Journalist Jeff Atman is in Venice to cover the opening of the Biennale. He's expecting to see a load of art, go to a lot of parties and drink too many bellinis. He's not expecting to meet the spell-binding Laura, who will completely transform his few days in the city.
Another city, another assignment: this time on the banks of the Ganges in Varanasi. Amid the crowds, ghats and chaos of India's holiest Hindu city, a different kind of transformation lies in wait.
A beautiful story of erotic love and spiritual yearning, Jeff in Venice, Death in Varanasi is playful, stylish, sensual, comic, ingenious and utterly captivating. It confirms Geoff Dyer as one of the most exciting authors writing in English today.

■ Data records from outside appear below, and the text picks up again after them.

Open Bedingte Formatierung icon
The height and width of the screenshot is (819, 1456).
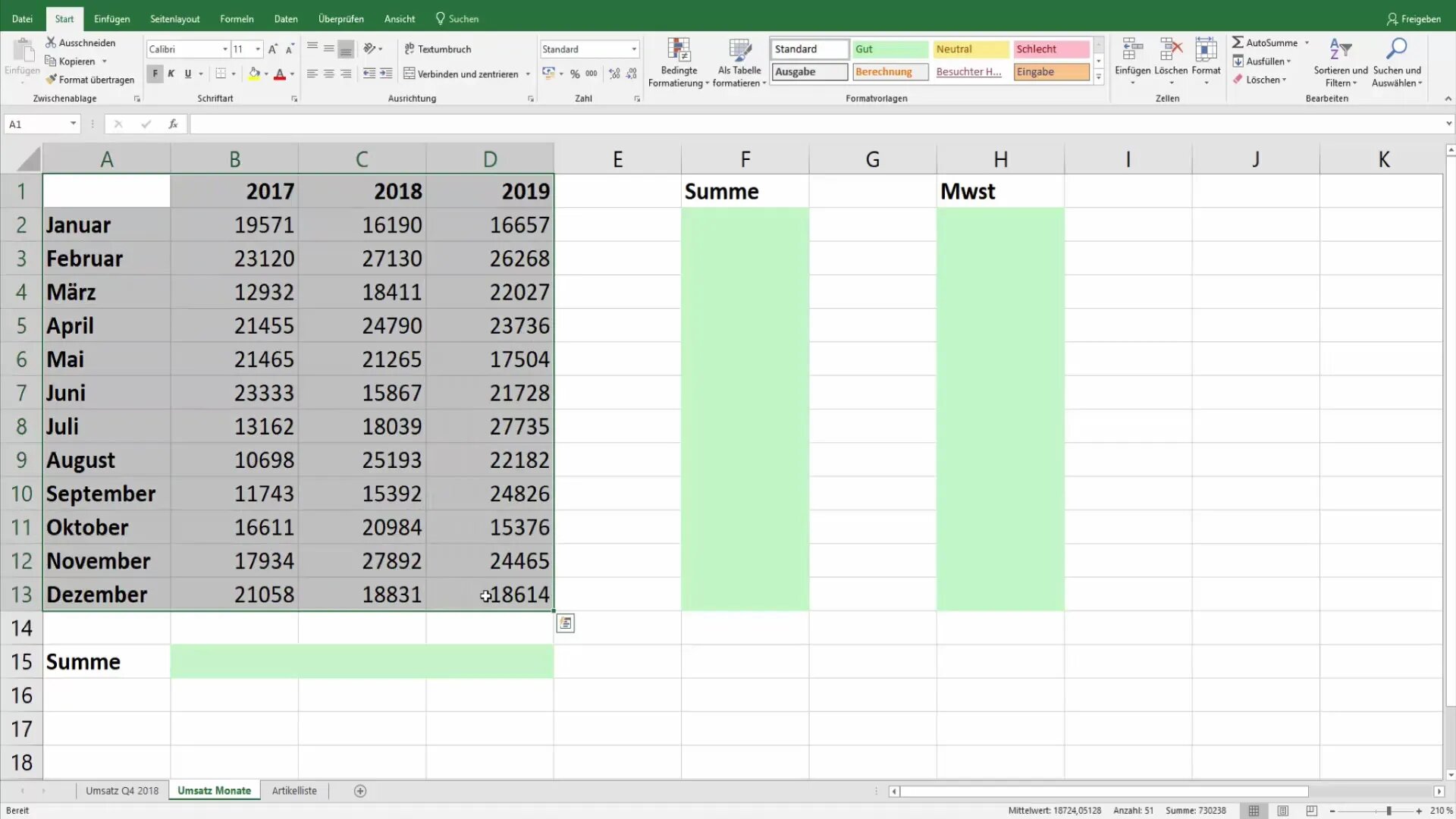pyautogui.click(x=679, y=51)
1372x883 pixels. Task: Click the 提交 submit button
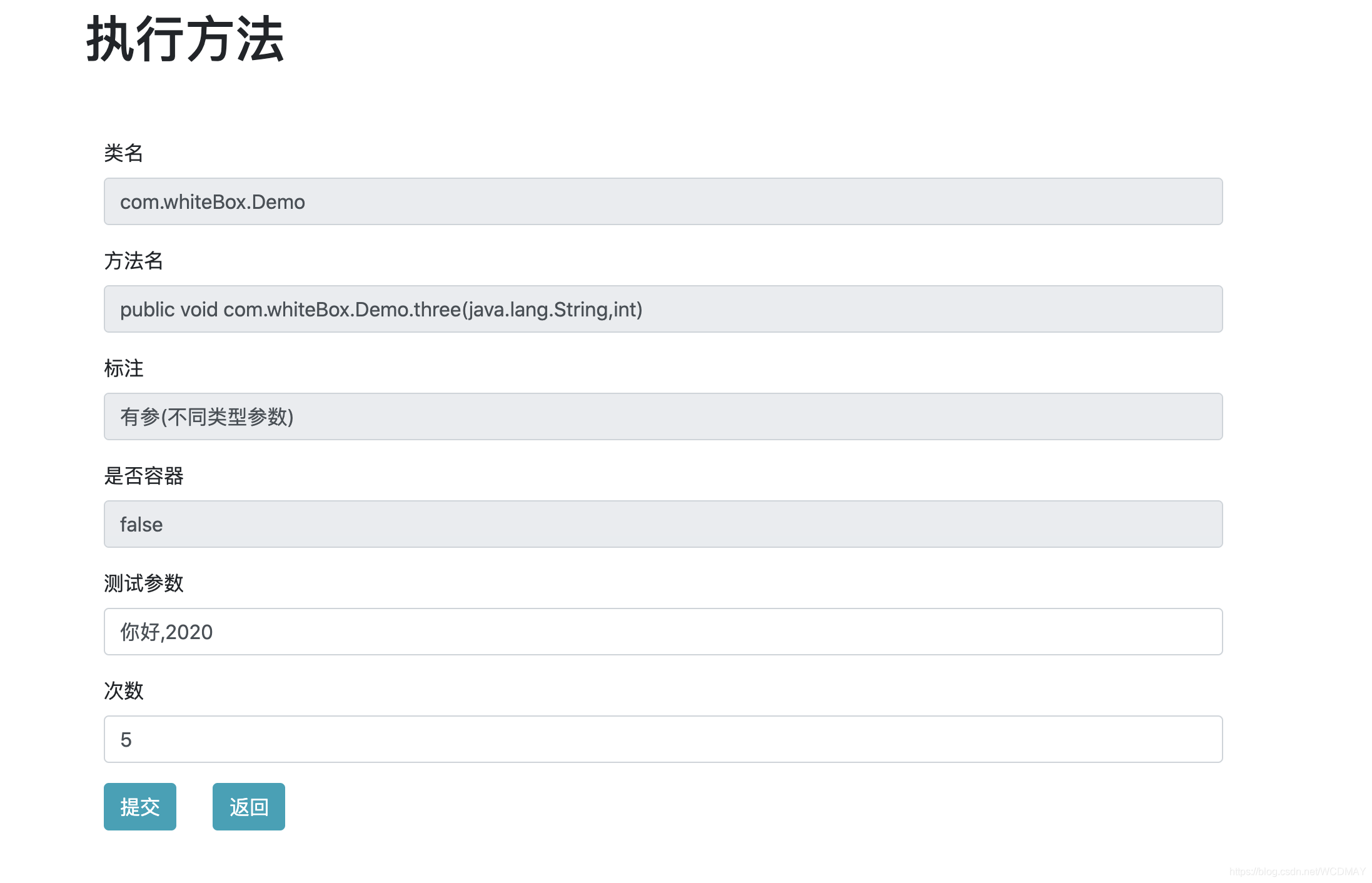139,806
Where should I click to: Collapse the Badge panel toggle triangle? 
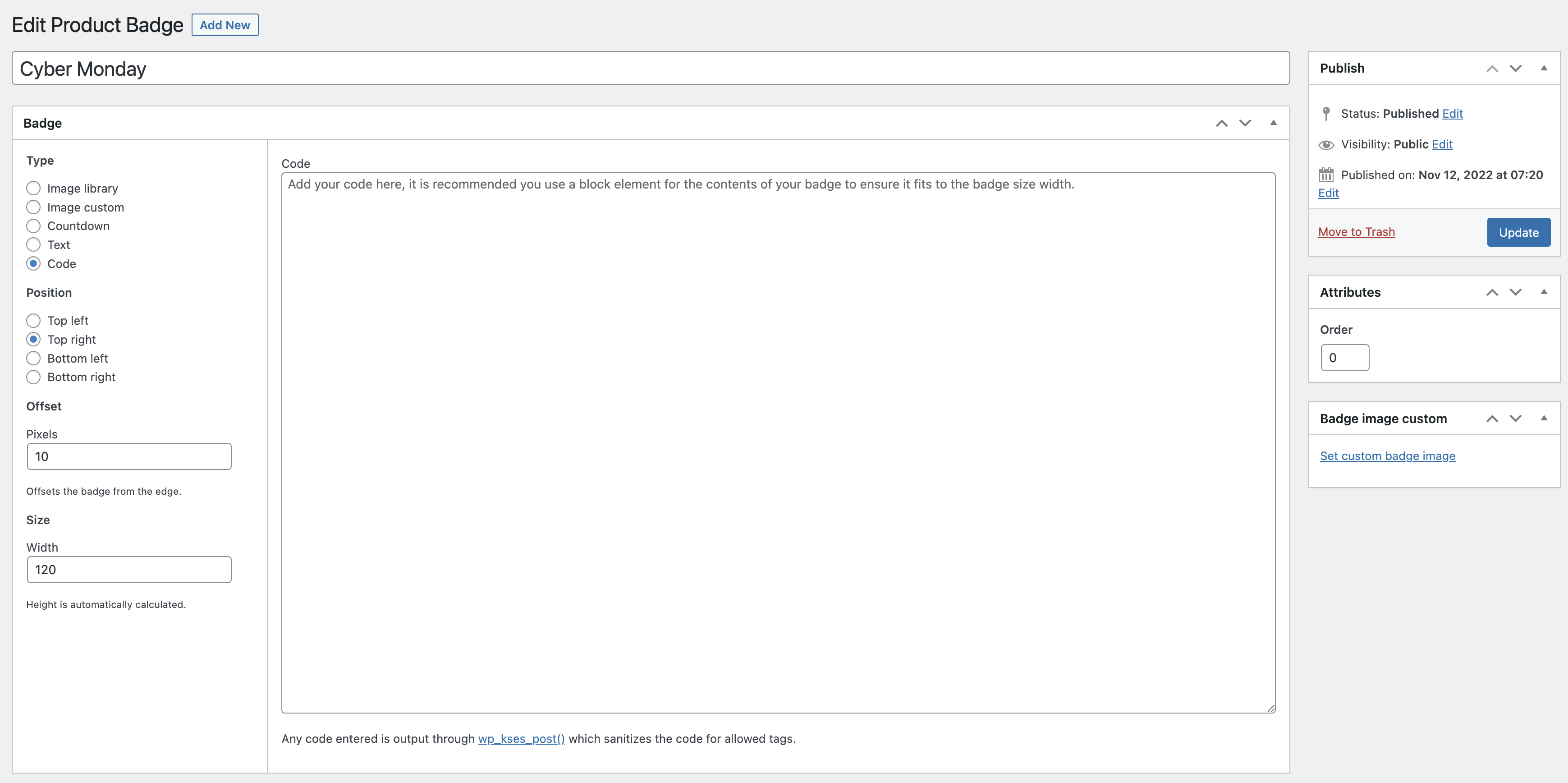[1273, 123]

'There are few writers at work today whose humour and intelligence radiate so clearly from their texts.' Australian
Two 40-ish men seeking love and existential meaning are the protagonists of these highly imaginative twin novellas, written in sensuous, lyrical prose brimming with colorful detail. In the first, Jeff Atman is a burnt-out, self-loathing London hack journalist who travels to scorching, Bellini-soaked Venice to cover the 2003 Biennale, and there finds the woman of his dreams and an incandescent love affair. The unnamed narrator of the second novella (who may be the same Jeff) is an undistinguished London journalist on assignment in the scorching Indian holy city of Varanasi, where the burning ghats, the filth and squalid poverty and the sheer crush of bodies move him to abandon worldly ambition and desire. Dyer's ingenious linking of these contrasting narratives is indicative of his intelligence and stylistic grace, and his ability to evoke atmosphere with impressive clarity is magical. Both novellas ask trenchant philosophical questions, include moments of irresistible humor and offer arresting observations about art and human nature. For all his wit and cleverness, Dyer is unflinching in conveying the empty lives of his contemporaries, and in doing so he's written a work of exceptional resonance.